WHAT YOU NEED TO DO: Down to the last line, reproduce the records exactly.

INPUT DATA:
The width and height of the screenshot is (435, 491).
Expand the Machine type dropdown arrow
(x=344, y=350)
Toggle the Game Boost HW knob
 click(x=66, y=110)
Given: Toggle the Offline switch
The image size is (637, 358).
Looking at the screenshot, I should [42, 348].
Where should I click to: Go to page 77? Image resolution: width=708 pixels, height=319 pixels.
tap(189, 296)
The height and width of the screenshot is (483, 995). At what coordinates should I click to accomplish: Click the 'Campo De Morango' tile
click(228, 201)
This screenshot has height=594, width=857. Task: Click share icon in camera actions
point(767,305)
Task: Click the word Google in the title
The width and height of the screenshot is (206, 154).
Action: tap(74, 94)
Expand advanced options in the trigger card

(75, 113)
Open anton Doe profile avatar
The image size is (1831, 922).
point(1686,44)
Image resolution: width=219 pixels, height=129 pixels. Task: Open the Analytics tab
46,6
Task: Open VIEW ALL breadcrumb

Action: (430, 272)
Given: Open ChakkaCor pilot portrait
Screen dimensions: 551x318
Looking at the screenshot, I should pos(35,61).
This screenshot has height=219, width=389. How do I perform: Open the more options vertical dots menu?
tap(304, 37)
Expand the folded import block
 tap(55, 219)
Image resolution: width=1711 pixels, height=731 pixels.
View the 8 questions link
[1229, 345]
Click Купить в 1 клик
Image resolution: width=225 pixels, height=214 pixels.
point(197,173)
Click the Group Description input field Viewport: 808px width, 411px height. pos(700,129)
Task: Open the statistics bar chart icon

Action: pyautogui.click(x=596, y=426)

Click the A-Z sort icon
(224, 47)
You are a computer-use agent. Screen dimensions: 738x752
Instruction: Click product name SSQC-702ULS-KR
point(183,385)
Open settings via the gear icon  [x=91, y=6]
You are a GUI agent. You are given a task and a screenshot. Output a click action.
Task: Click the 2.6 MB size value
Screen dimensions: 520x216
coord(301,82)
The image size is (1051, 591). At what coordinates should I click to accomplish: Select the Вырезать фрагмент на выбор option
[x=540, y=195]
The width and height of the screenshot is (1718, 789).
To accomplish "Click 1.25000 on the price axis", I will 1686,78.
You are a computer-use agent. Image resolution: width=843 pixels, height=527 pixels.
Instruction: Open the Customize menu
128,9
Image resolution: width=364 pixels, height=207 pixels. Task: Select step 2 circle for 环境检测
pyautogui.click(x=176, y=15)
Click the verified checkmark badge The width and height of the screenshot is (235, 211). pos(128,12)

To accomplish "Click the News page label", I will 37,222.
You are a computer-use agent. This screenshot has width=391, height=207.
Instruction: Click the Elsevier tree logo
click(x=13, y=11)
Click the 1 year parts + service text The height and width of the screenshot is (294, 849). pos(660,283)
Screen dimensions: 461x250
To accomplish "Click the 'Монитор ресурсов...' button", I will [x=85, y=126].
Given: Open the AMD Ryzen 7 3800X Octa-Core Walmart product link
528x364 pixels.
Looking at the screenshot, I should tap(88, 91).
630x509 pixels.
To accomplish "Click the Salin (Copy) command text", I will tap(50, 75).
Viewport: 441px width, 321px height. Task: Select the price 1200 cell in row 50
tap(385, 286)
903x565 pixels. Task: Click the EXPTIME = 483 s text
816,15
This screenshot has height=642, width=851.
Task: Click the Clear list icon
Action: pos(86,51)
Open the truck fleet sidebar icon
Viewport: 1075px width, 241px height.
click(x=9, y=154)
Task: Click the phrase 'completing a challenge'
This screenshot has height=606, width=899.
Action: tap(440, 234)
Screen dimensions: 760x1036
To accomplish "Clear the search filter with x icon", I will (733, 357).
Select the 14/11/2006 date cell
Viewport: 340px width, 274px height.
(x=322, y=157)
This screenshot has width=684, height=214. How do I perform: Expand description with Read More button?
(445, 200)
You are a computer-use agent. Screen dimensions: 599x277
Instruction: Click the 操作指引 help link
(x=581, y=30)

FINISHED TASK:
The width and height of the screenshot is (435, 491).
Expand the Machine type dropdown arrow
(x=344, y=350)
Toggle the Game Boost HW knob
 click(x=66, y=110)
Given: Toggle the Offline switch
The image size is (637, 358).
Looking at the screenshot, I should [42, 348].
Where should I click to: Go to page 77? Image resolution: width=708 pixels, height=319 pixels.
tap(189, 296)
The height and width of the screenshot is (483, 995). At what coordinates should I click to accomplish: Click the 'Campo De Morango' tile
click(228, 201)
This screenshot has height=594, width=857. Task: Click share icon in camera actions
point(767,305)
Task: Click the word Google in the title
The width and height of the screenshot is (206, 154).
Action: tap(74, 94)
Expand advanced options in the trigger card

(75, 113)
Open anton Doe profile avatar
The image size is (1831, 922).
point(1686,44)
Image resolution: width=219 pixels, height=129 pixels. Task: Open the Analytics tab
46,6
Task: Open VIEW ALL breadcrumb

Action: (430, 272)
Given: Open ChakkaCor pilot portrait
Screen dimensions: 551x318
Looking at the screenshot, I should pos(35,61).
This screenshot has height=219, width=389. How do I perform: Open the more options vertical dots menu?
tap(304, 37)
Expand the folded import block
 tap(55, 219)
Image resolution: width=1711 pixels, height=731 pixels.
View the 8 questions link
[1229, 345]
Click Купить в 1 клик
Image resolution: width=225 pixels, height=214 pixels.
point(197,173)
Click the Group Description input field Viewport: 808px width, 411px height. pos(700,129)
Task: Open the statistics bar chart icon

Action: pyautogui.click(x=596, y=426)

Click the A-Z sort icon
(224, 47)
You are a computer-use agent. Screen dimensions: 738x752
Instruction: Click product name SSQC-702ULS-KR
point(183,385)
Open settings via the gear icon  [x=91, y=6]
You are a GUI agent. You are given a task and a screenshot. Output a click action.
Task: Click the 2.6 MB size value
Screen dimensions: 520x216
coord(301,82)
The image size is (1051, 591). At what coordinates should I click to accomplish: Select the Вырезать фрагмент на выбор option
[x=540, y=195]
The width and height of the screenshot is (1718, 789).
To accomplish "Click 1.25000 on the price axis", I will 1686,78.
You are a computer-use agent. Image resolution: width=843 pixels, height=527 pixels.
Instruction: Open the Customize menu
128,9
Image resolution: width=364 pixels, height=207 pixels. Task: Select step 2 circle for 环境检测
pyautogui.click(x=176, y=15)
Click the verified checkmark badge The width and height of the screenshot is (235, 211). pos(128,12)

To accomplish "Click the News page label", I will 37,222.
You are a computer-use agent. This screenshot has width=391, height=207.
Instruction: Click the Elsevier tree logo
click(x=13, y=11)
Click the 1 year parts + service text The height and width of the screenshot is (294, 849). pos(660,283)
Screen dimensions: 461x250
To accomplish "Click the 'Монитор ресурсов...' button", I will [x=85, y=126].
Given: Open the AMD Ryzen 7 3800X Octa-Core Walmart product link
528x364 pixels.
Looking at the screenshot, I should tap(88, 91).
630x509 pixels.
To accomplish "Click the Salin (Copy) command text", I will tap(50, 75).
Viewport: 441px width, 321px height. Task: Select the price 1200 cell in row 50
tap(385, 286)
903x565 pixels. Task: Click the EXPTIME = 483 s text
816,15
This screenshot has height=642, width=851.
Task: Click the Clear list icon
Action: pos(86,51)
Open the truck fleet sidebar icon
Viewport: 1075px width, 241px height.
click(x=9, y=154)
Task: Click the phrase 'completing a challenge'
This screenshot has height=606, width=899.
Action: tap(440, 234)
Screen dimensions: 760x1036
To accomplish "Clear the search filter with x icon", I will (733, 357).
Select the 14/11/2006 date cell
Viewport: 340px width, 274px height.
(x=322, y=157)
This screenshot has width=684, height=214. How do I perform: Expand description with Read More button?
(445, 200)
You are a computer-use agent. Screen dimensions: 599x277
Instruction: Click the 操作指引 help link
(x=581, y=30)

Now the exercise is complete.